きっと人々を感動させて見せる
一九一四年の十一月二十四日、アルバートホールに立つ日はやって来た。アデリナ・パティは有名なダイヤモンドの愛好家だったから、頭の先から足許までダイヤモンドで飾り立てるだろうという噂さだった。
だが私は、レフィティ(戦いに追われた者)だった。着物一枚ありはしない。朝は十時から南條夫人の御宅へ出かけて桃割れに結って貰うのに午後三時迄かかる始末だった。着物は井上大使夫人のを拝借して、さてこれでいつホールへ出かけてもいいとなった時、南條さんの奥さん達は私にいうのだった。

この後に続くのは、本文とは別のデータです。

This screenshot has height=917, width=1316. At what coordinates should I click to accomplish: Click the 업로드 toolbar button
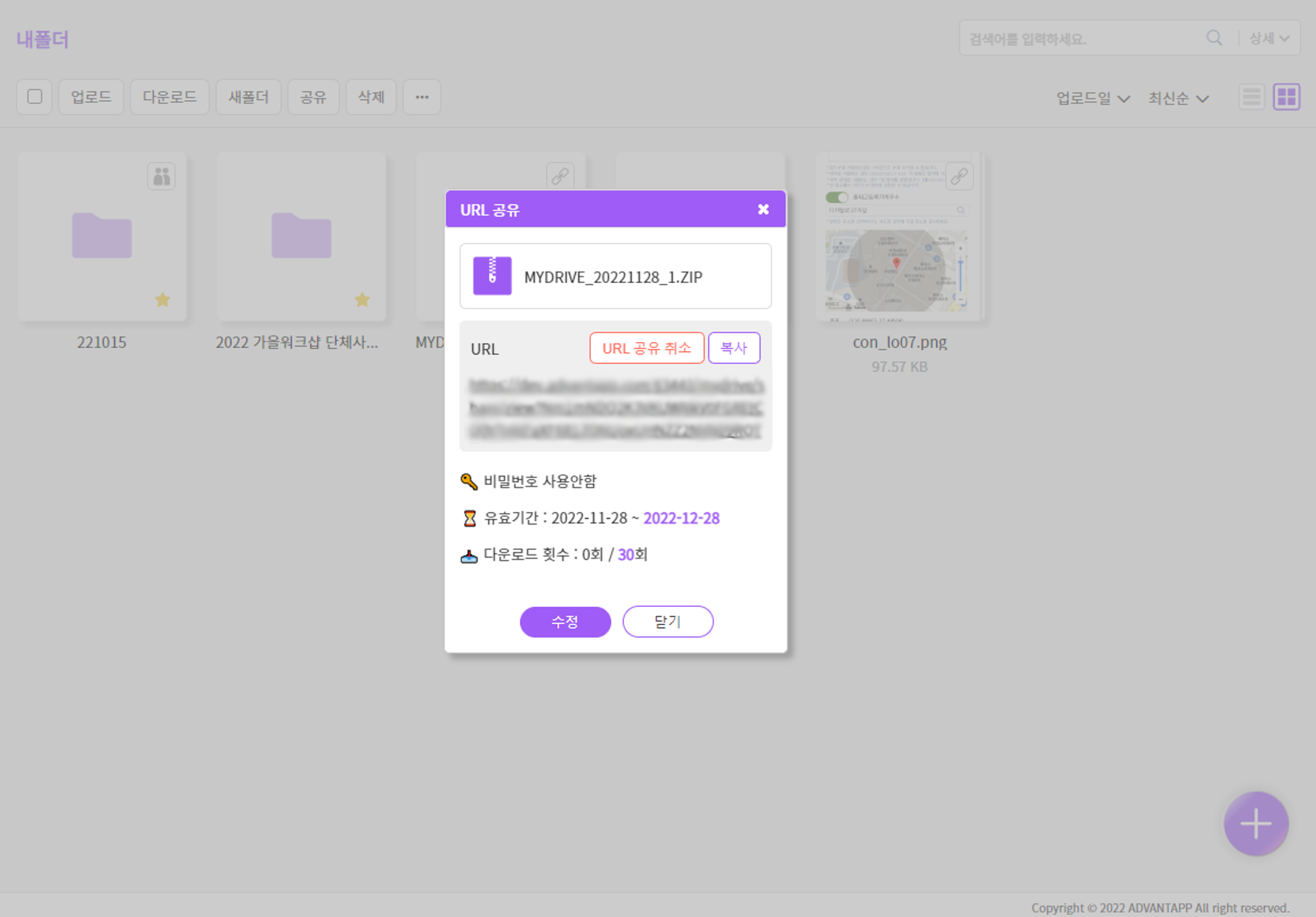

「環さん、大丈夫ですか。上ってしまっては駄目よ。心配なことはないの。」
「否(いいえ)、奥さん、私はちっとも心配なことありませんわ。私きっとうまくやってのける自信がありますもの。」
「そんならいいけれど、ああ環さんより私の方が余程心配で、いても立ってもいられないわ。だって今夜は、キング・ジョージも、クイン・メリイもいらっしゃるんでしょう。本当に環さん、日本のためにね、しっかりやってちょうだい。お願いするわ。」
不思議なことに私は少しも興奮してはいなかった。きっと人々を感動させて見せる。させずにはおかないという、火のような私の決心は、私に不思議な自信と落ちつきとを与えてくれた。私は自分の弱気な心のかげに、芸術に対してはあくまで負けず嫌いの太々しい魂が存在しているのを、その時感じたのであった。
当夜はメリイ、ジョージの両陛下を初め、宮様や大臣が、悉(ことごと)く集まり、実に盛大な音楽会だった。
コーラスは有名なウエストミンスター寺(アベイ)の千人のコーラス隊オーケストラも三百人からの大オーケストラだった。
自分の声が世界一だという、今から思えばすさまじい自信は、私をおめず臆せずそのコーラスやオーケストラを向うにまわして、「リゴレット」の中の「なつかしき御名」を歌いおおせさせたのであった。
ステージを引いて控室へかえってくると、一番先きに私を抱いて泣いてくれたのは、誰あろうアデリア・パティだった。アデリアは伊太利〔イタリア〕人で、大変な情熱家だったが其頃はすでに七十三歳の高齢だった。私もアデリアの後進を労わってくれる熱い其気持ちがものもいわずともひしひしと胸に来て、涙が後から後からとこみあげて来た。
私はアデリアが、アンコールに答えて、ホーム・スイート・ホームを歌うのをかげから聞いていたが、そんなポピュラーな歌曲であり乍ら、ああ、歌とはこんなものかと何ともいえぬ感動に胸の痒(かゆ)くなる思いで、とてもとても自分などアデリアの足許にも及ぶものではないと、初めて自分こそ世界第一とうぬぼれていた自信の鼻を折られたのだった。
其夜私がアデリアの歌を聞いたということは、私の芸術のためには此上ない救いであった。
そしてそれは私の三十歳の秋の、もっとも記念すべき夜であった。
さあこれから私はふんばってうんとやるぞと、新しく芸術に対してもり上ってくる自分の力を身内に感じずにはいられなかった。